• Written instruction:
Please put the part of the material that opens with the line containing "Where should I" and closes with the line containing "tap(707, 381)" into a JSON list of strings, one per line, with blank lines skipped and the pictures left out.

• Record list:
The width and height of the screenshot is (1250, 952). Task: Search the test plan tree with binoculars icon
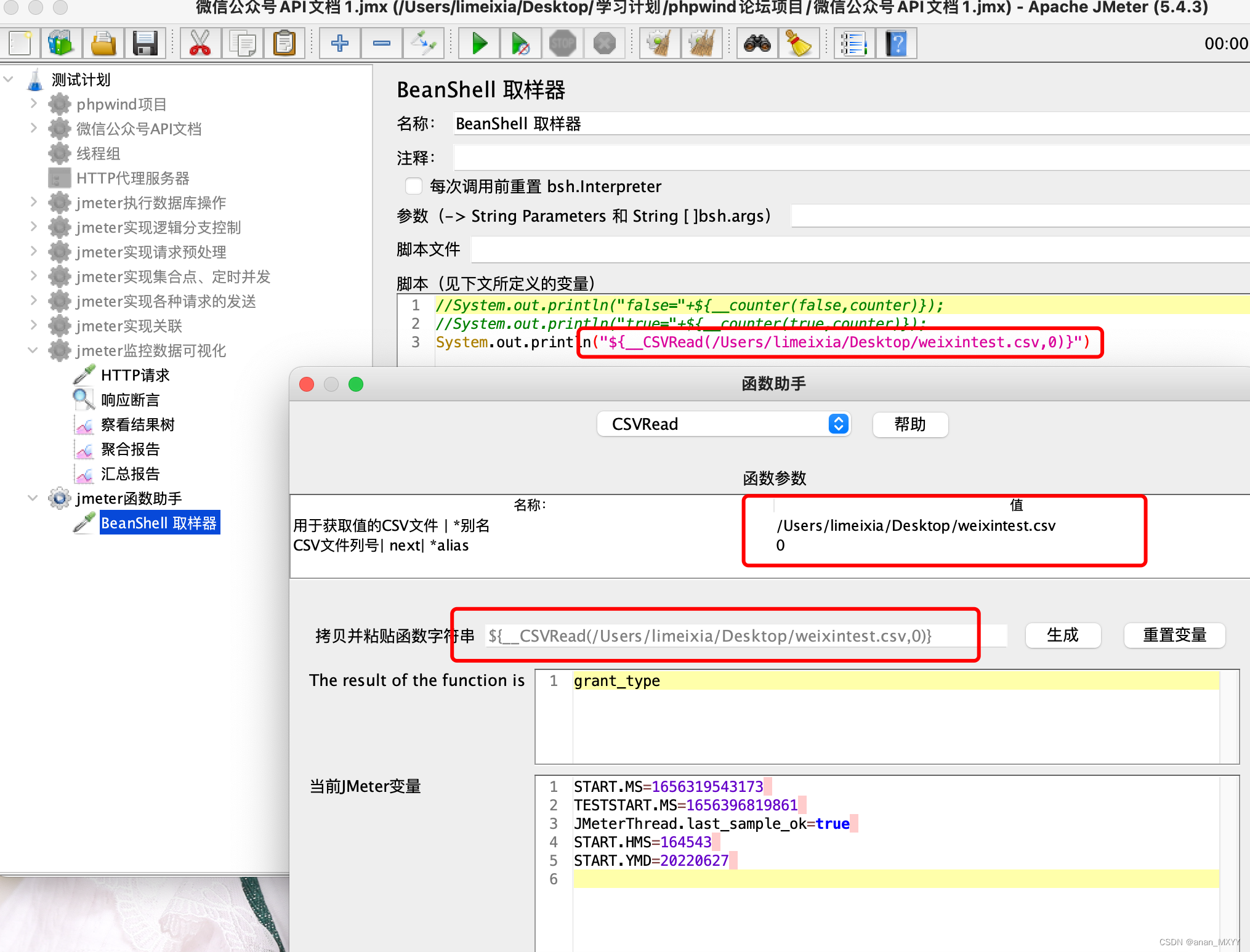pos(757,43)
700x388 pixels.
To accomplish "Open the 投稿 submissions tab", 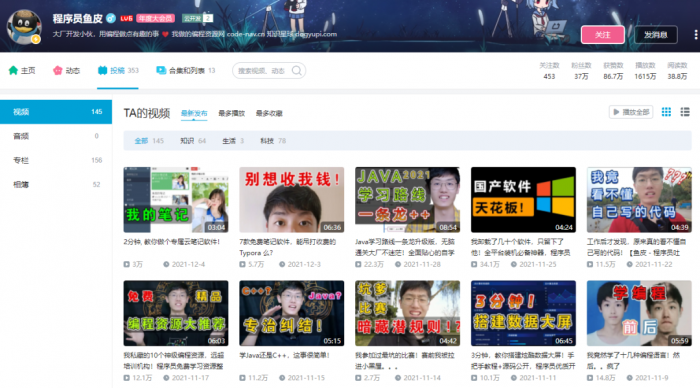I will tap(118, 71).
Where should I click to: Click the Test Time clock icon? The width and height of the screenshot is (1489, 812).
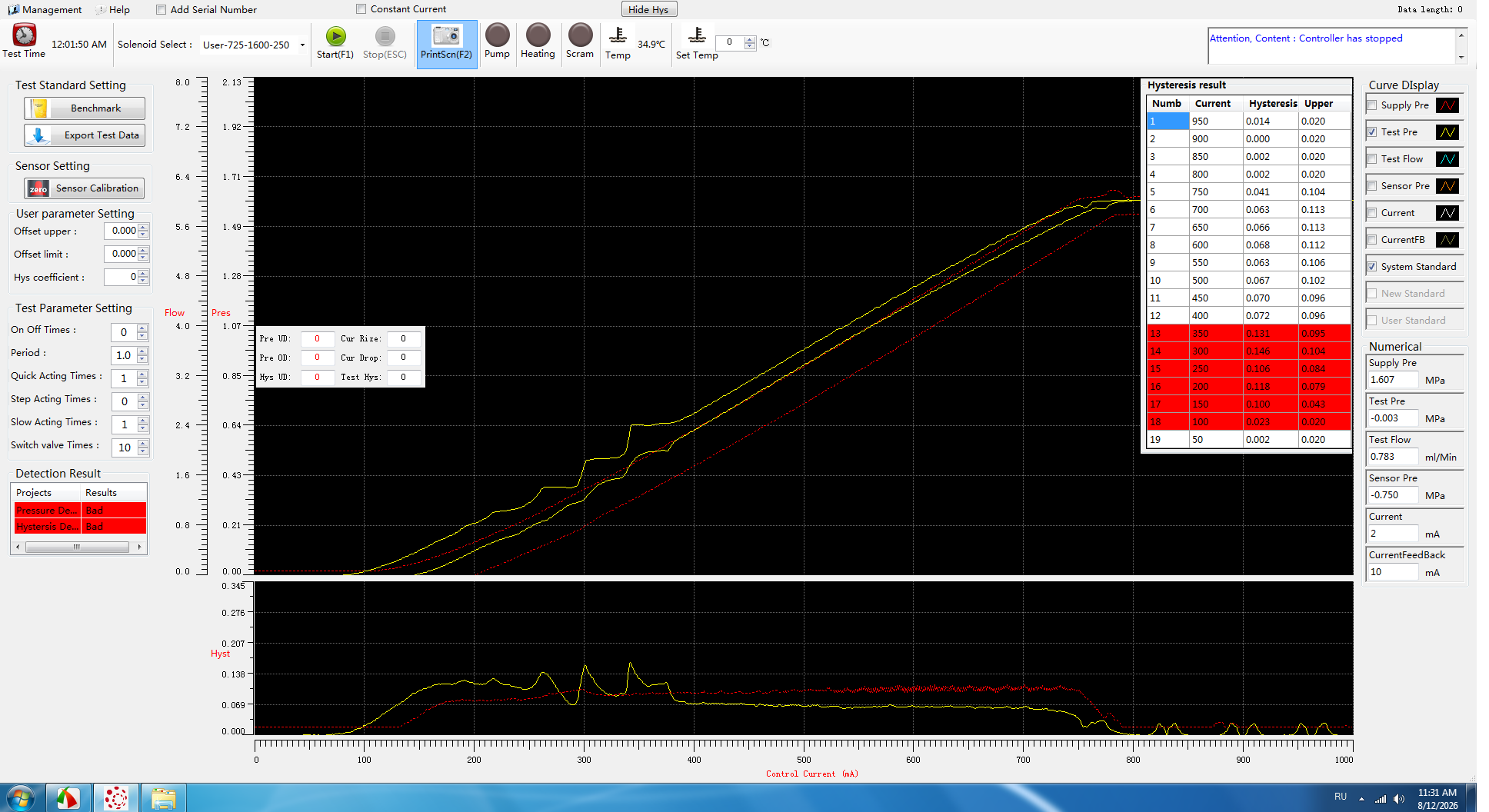[x=25, y=35]
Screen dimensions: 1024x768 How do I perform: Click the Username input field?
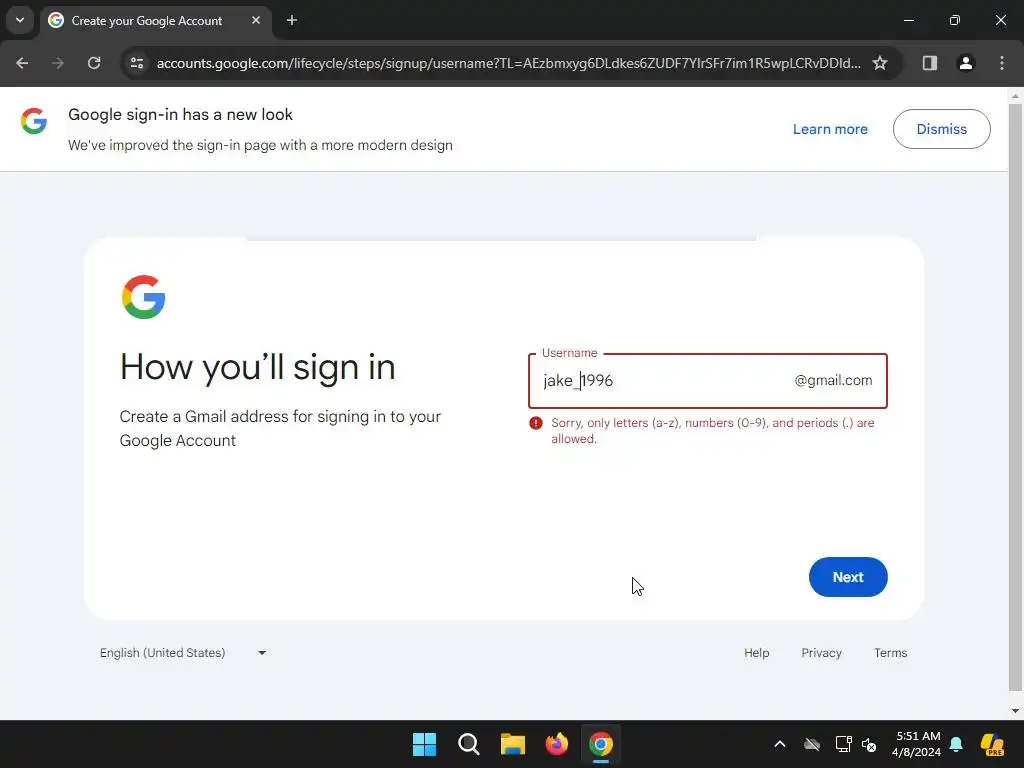tap(707, 381)
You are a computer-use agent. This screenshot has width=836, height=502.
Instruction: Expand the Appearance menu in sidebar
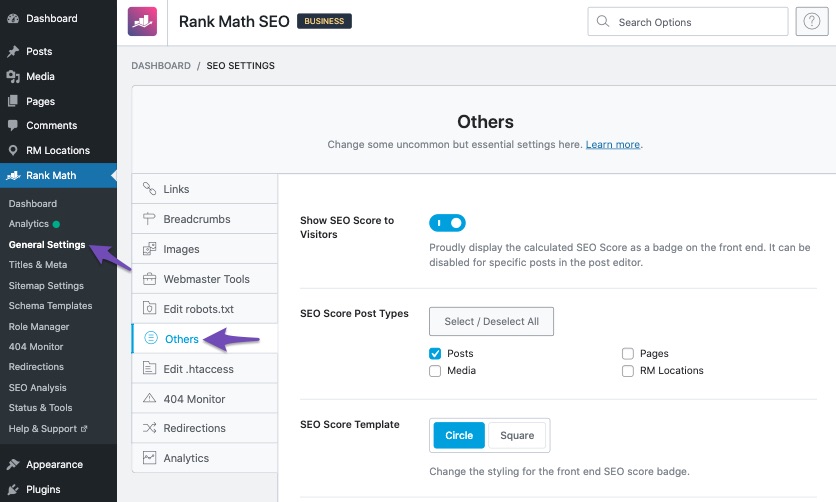(x=54, y=464)
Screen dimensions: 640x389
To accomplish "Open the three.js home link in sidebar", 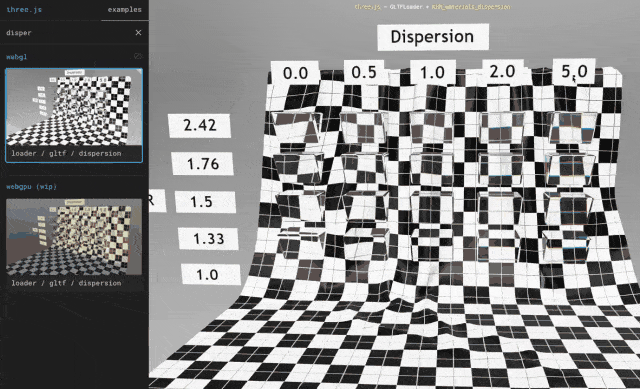I will click(x=24, y=9).
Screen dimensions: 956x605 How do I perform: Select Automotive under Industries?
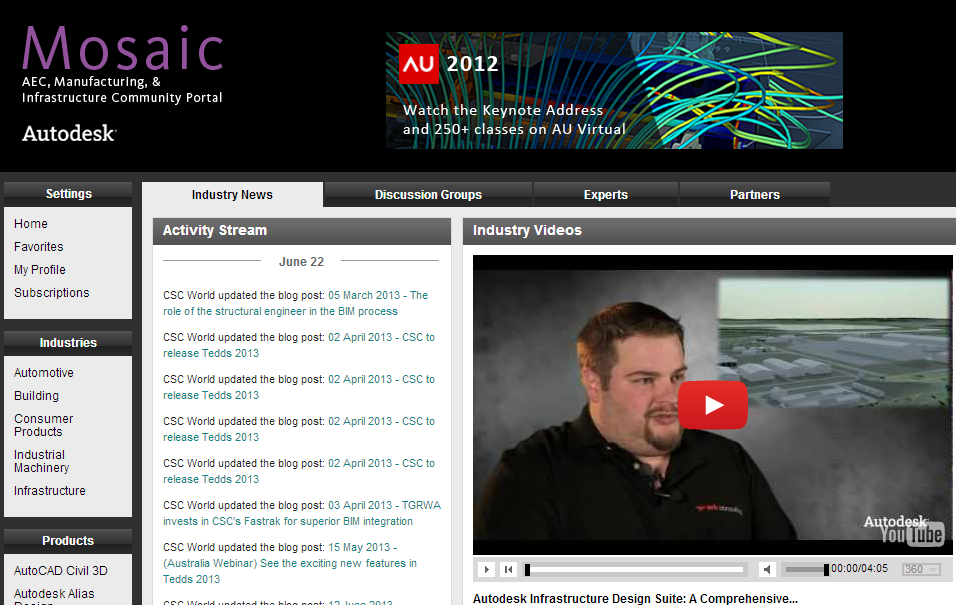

• Full output:
[
  "Where should I click to: Click the Test Time clock icon? The width and height of the screenshot is (1489, 812).",
  "[x=25, y=35]",
  "Screen dimensions: 1024x768 How do I perform: Click the Username input field?",
  "tap(707, 381)"
]